--- start EXTRACTED INFORMATION ---

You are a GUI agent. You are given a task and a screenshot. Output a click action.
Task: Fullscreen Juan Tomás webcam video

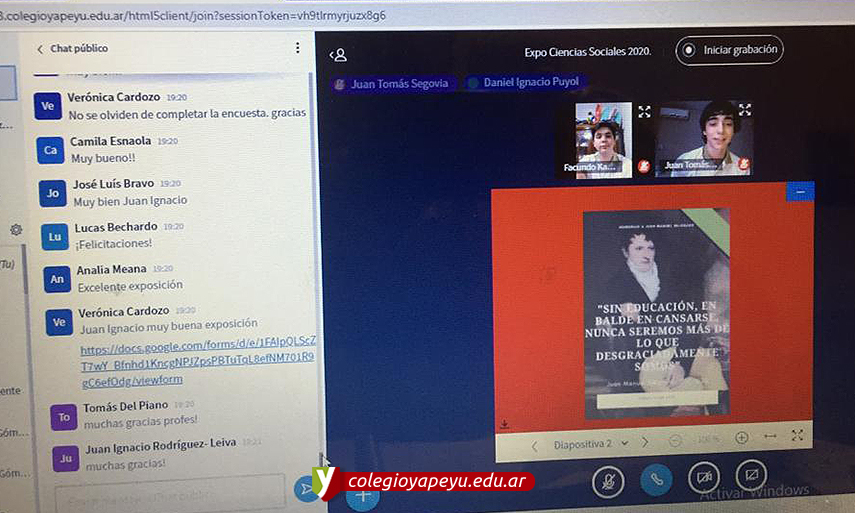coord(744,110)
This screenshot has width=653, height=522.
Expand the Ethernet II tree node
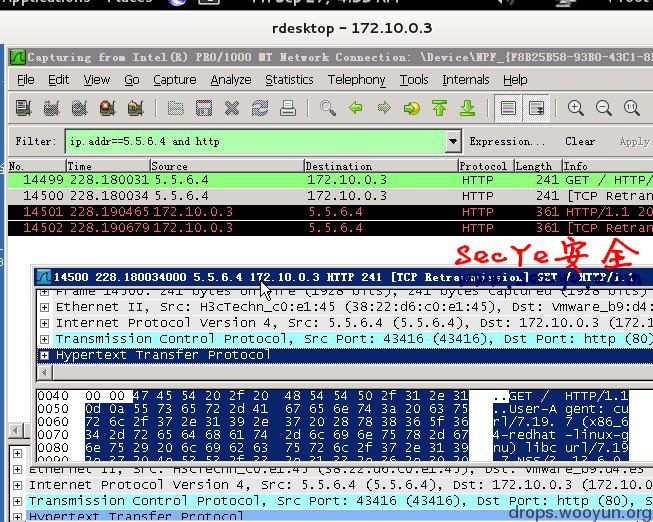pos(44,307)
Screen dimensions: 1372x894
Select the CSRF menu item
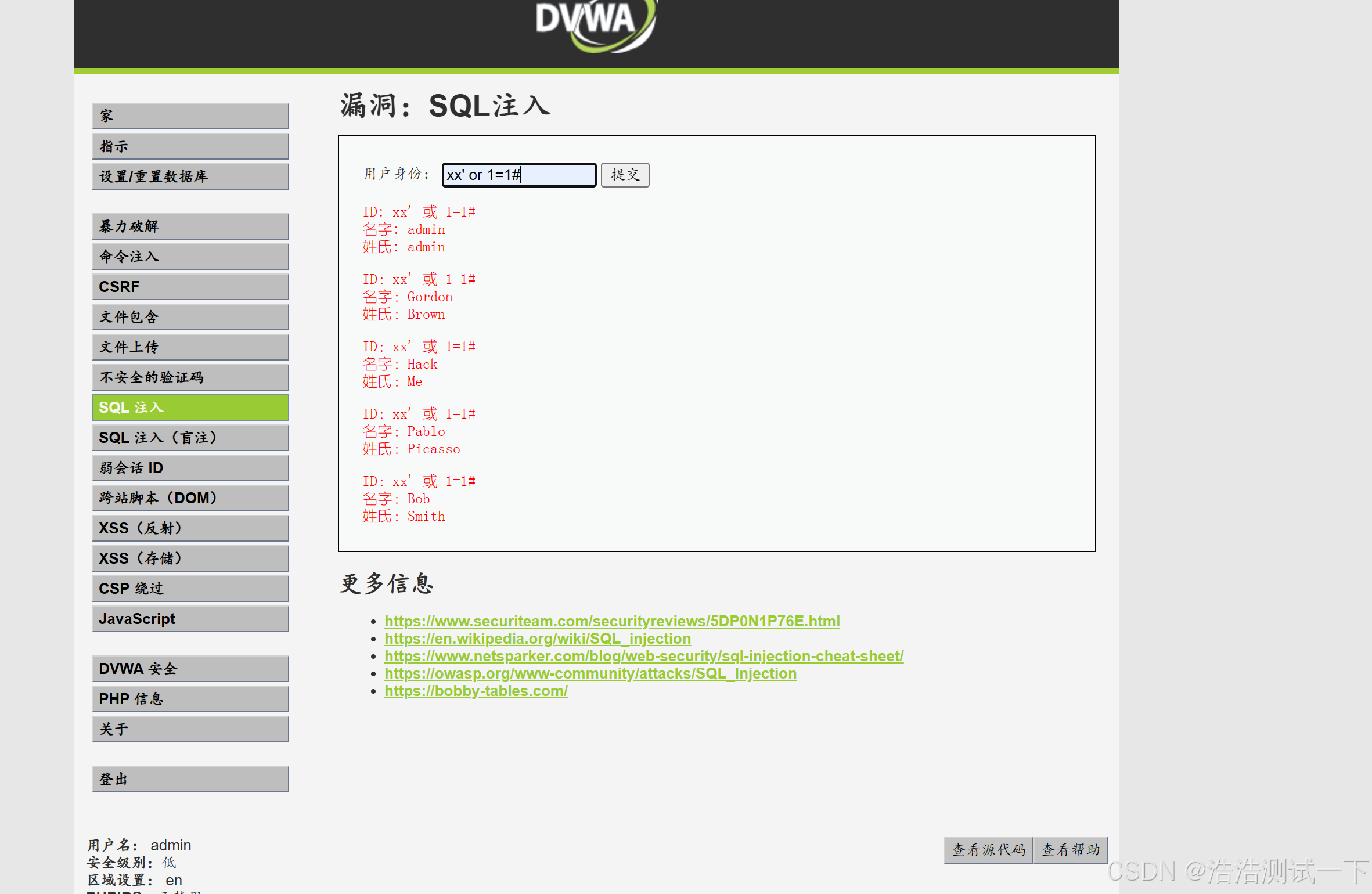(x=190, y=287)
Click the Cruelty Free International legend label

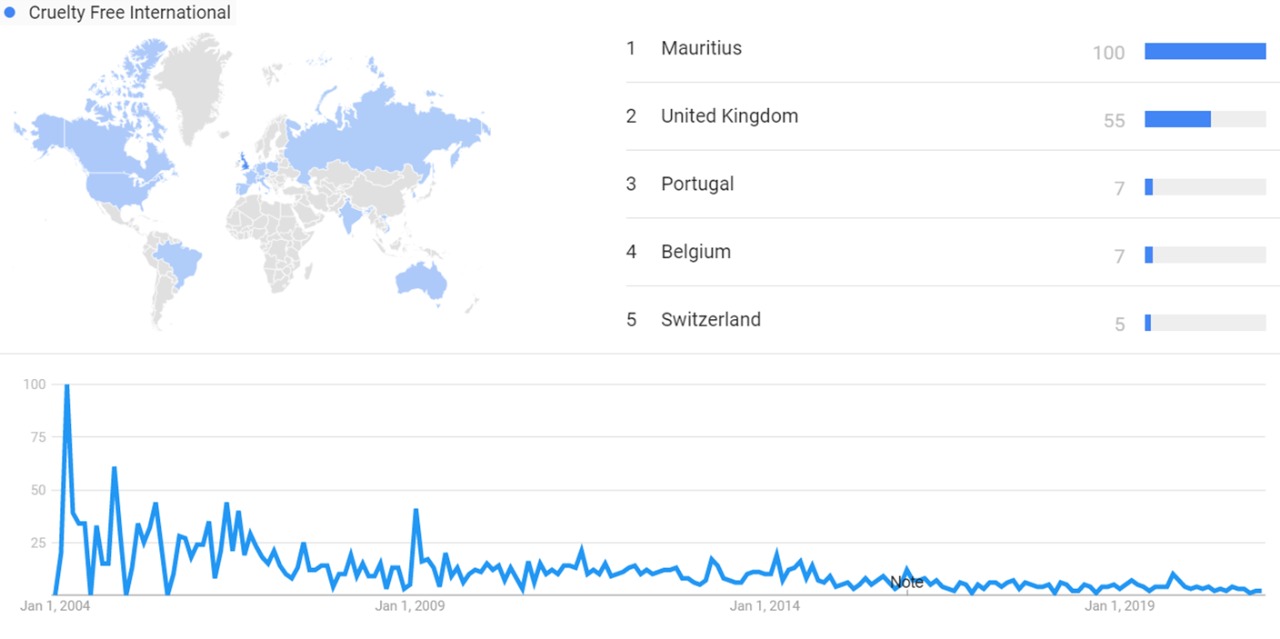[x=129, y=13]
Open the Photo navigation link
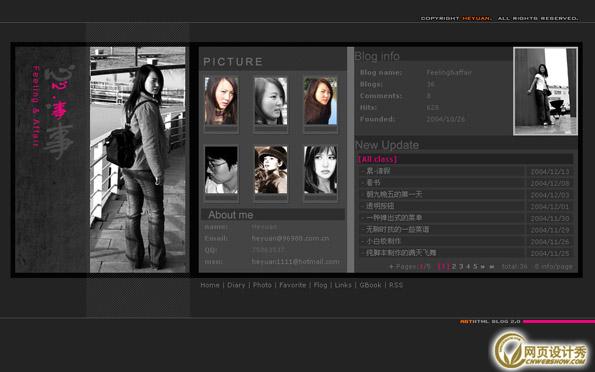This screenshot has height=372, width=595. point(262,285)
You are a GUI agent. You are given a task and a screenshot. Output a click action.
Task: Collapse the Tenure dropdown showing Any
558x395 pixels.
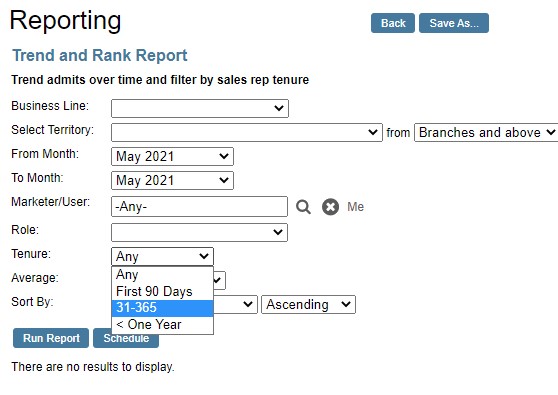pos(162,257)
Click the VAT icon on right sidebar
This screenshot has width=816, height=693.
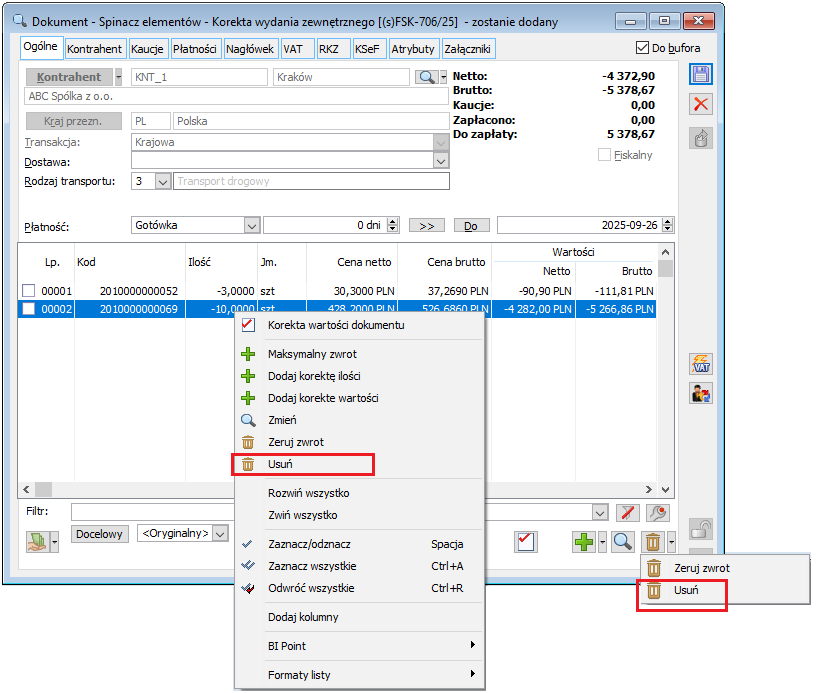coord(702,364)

--- end EXTRACTED INFORMATION ---

→ SHORT PROBLEM: Please copy out all of the records above word for word, leaving out the pictures.

→ OUTPUT FOR THIS TASK:
You are a GUI agent. You are given a task and a screenshot. Output a click action.
Task: Fullscreen Juan Tomás webcam video

coord(744,110)
This screenshot has width=653, height=522.
Expand the Ethernet II tree node
pos(44,307)
Screen dimensions: 1372x894
Select the CSRF menu item
(x=190, y=287)
Click the Cruelty Free International legend label

[x=129, y=13]
Open the Photo navigation link
This screenshot has height=372, width=595. point(262,285)
You are a GUI agent. You are given a task and a screenshot. Output a click action.
Task: Collapse the Tenure dropdown showing Any
558x395 pixels.
pos(162,257)
Click the VAT icon on right sidebar
This screenshot has width=816, height=693.
coord(702,364)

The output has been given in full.